As the province continues to see intensive care units filled with COVID patients, a nurse at the Regina General Hospital (RGH) is speaking out on what conditions really look like.
Whitney Walker-Ross got her nursing degree in 2015 and started working in the ICU at RGH two years later.
She says as hospitalizations surge, so does exhaustion and burnout for her and other nurses.
“The burnout is real. It’s affecting me so hard. As soon as I leave that hospital and I go home, I’m usually completely numb emotionally,” Walker-Ross said. “On my days off, I am very, very, exhausted and fatigued where I can’t get anything done.
“Somedays I don’t know what I got myself into. Dealing with situations like this was not it, but at the end of the day this is something that I do truly love.”
The province currently has more COVID patients in ICUs than ever before.
There were 52 ICU patients battling COVID as of Friday, an increase of four from Thursday’s report and one more than the previous high of 51 recorded on Tuesday.
Regina in particular is seeing the worst of it.
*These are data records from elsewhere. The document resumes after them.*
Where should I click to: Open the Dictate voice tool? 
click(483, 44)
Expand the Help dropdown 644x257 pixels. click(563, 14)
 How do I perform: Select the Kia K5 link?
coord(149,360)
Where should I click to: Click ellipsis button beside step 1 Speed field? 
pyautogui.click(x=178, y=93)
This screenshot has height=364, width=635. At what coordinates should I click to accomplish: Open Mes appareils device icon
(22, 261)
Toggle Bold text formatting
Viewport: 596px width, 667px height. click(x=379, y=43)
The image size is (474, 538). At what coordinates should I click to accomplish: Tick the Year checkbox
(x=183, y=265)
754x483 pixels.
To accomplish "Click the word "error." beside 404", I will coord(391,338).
There are 35 ICU cases in the Regina region compared to 11 in the Saskatoon area.
The General has ended up having to put multiple people per room as well as redirect patients to other hospitals.
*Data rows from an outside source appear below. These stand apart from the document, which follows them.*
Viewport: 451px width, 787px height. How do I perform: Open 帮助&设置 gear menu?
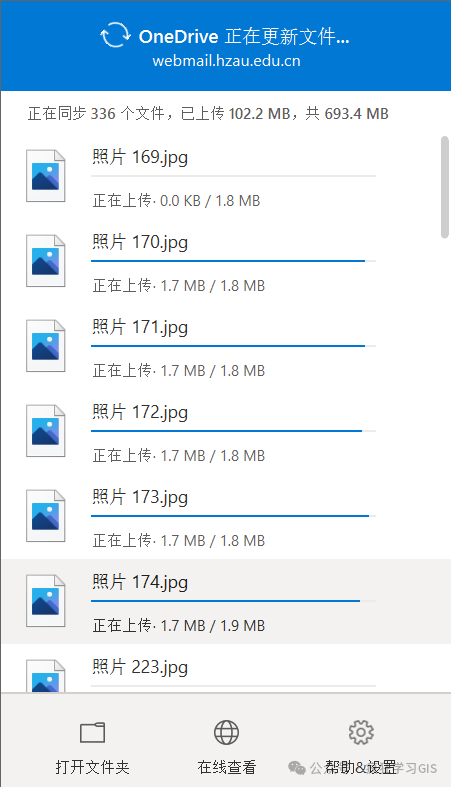(x=361, y=748)
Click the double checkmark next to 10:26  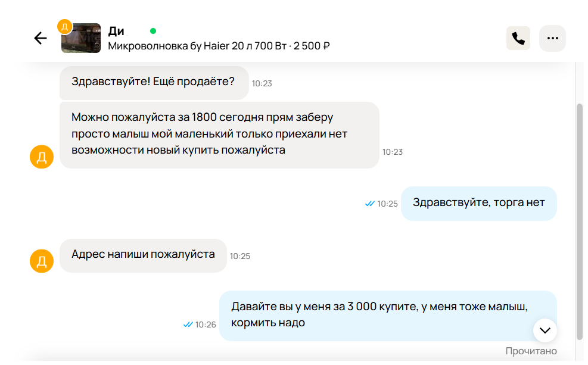188,325
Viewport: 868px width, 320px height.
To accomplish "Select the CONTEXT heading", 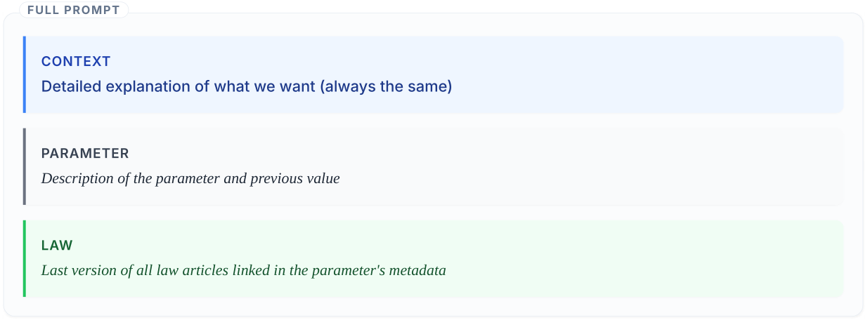I will click(76, 61).
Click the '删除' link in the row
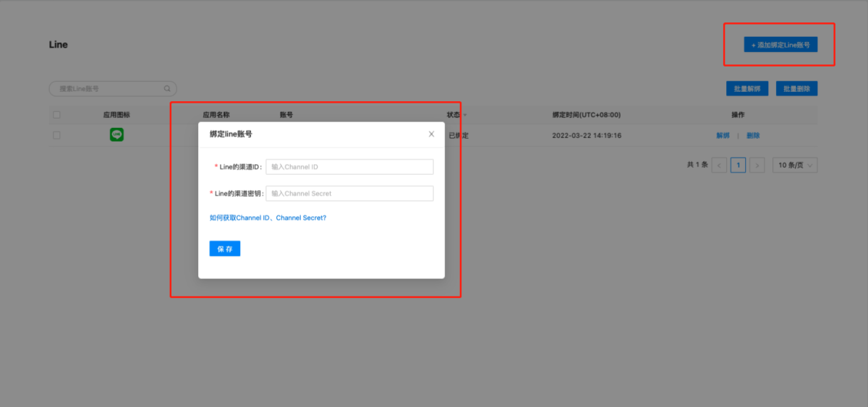Image resolution: width=868 pixels, height=407 pixels. 753,135
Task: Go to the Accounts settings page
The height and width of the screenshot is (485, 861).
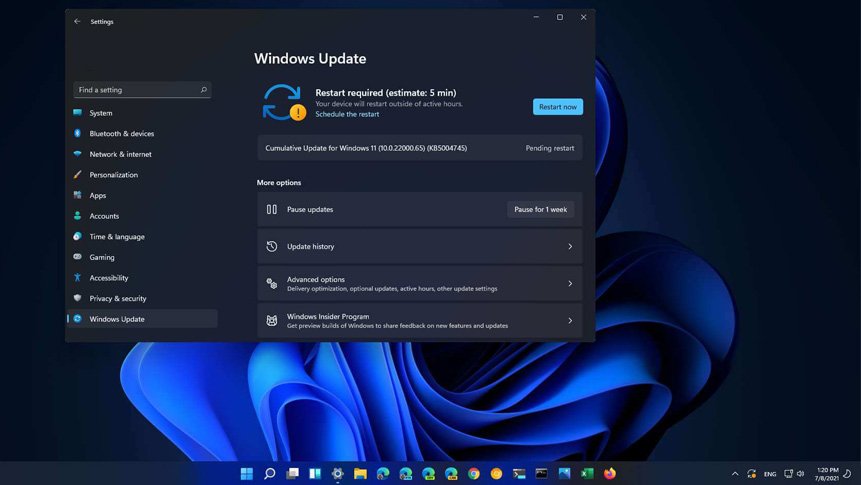Action: [104, 216]
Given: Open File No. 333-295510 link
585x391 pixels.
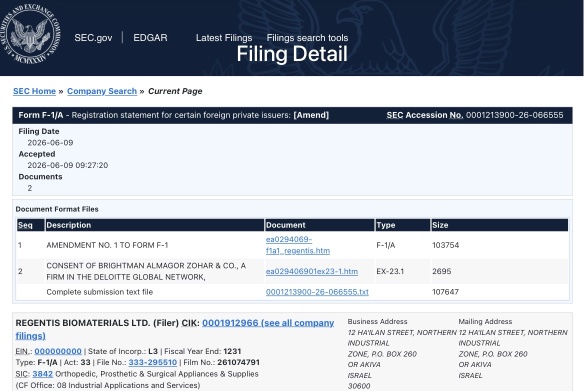Looking at the screenshot, I should pyautogui.click(x=153, y=362).
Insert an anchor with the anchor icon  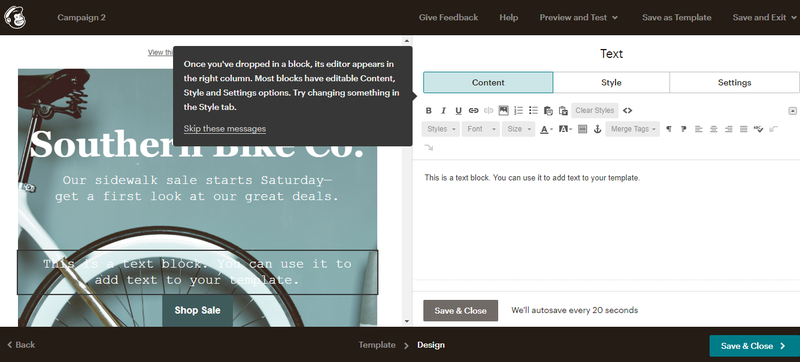597,130
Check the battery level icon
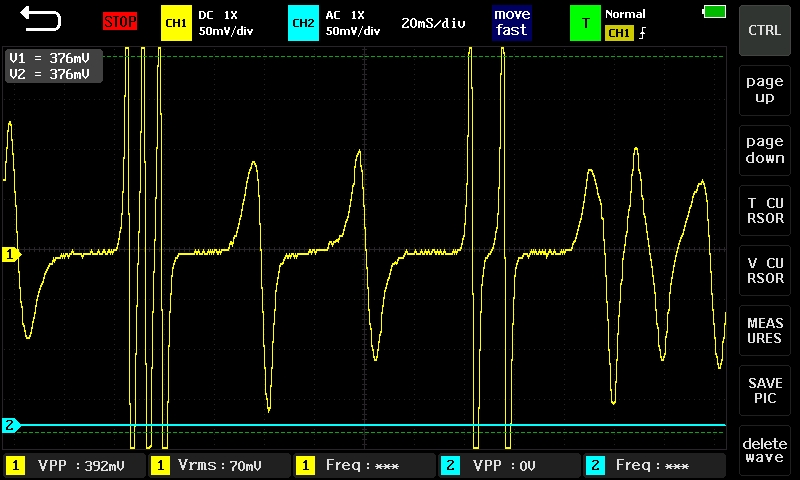The image size is (800, 480). [x=714, y=12]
As the numbers of ICU cases rise, people have been protesting outside the hospital to express their anger towards current health measures that are in place.
Walker-Ross condemned the people choosing to protest; she says the province’s current COVID situation couldn’t be anything further from a hoax.
“When the family members that are saying goodbye to our patients that have died and they have to walk out those doors and see those really selfish and incompetent people, my heart breaks for them,” Walker-Ross said. “My heart also breaks for my co-workers who I know are busting their butts along with all hospital staff.
“We’ve been dealing with this since last year and it has not been getting any easier.”
She wasn’t the only one to condemn what has been going on outside of the RGH.
Mayor Sandra Masters, Premier Scott Moe and official Opposition Leader Ryan Meili have also voiced their disappointment in the protests which oppose various pandemic measures.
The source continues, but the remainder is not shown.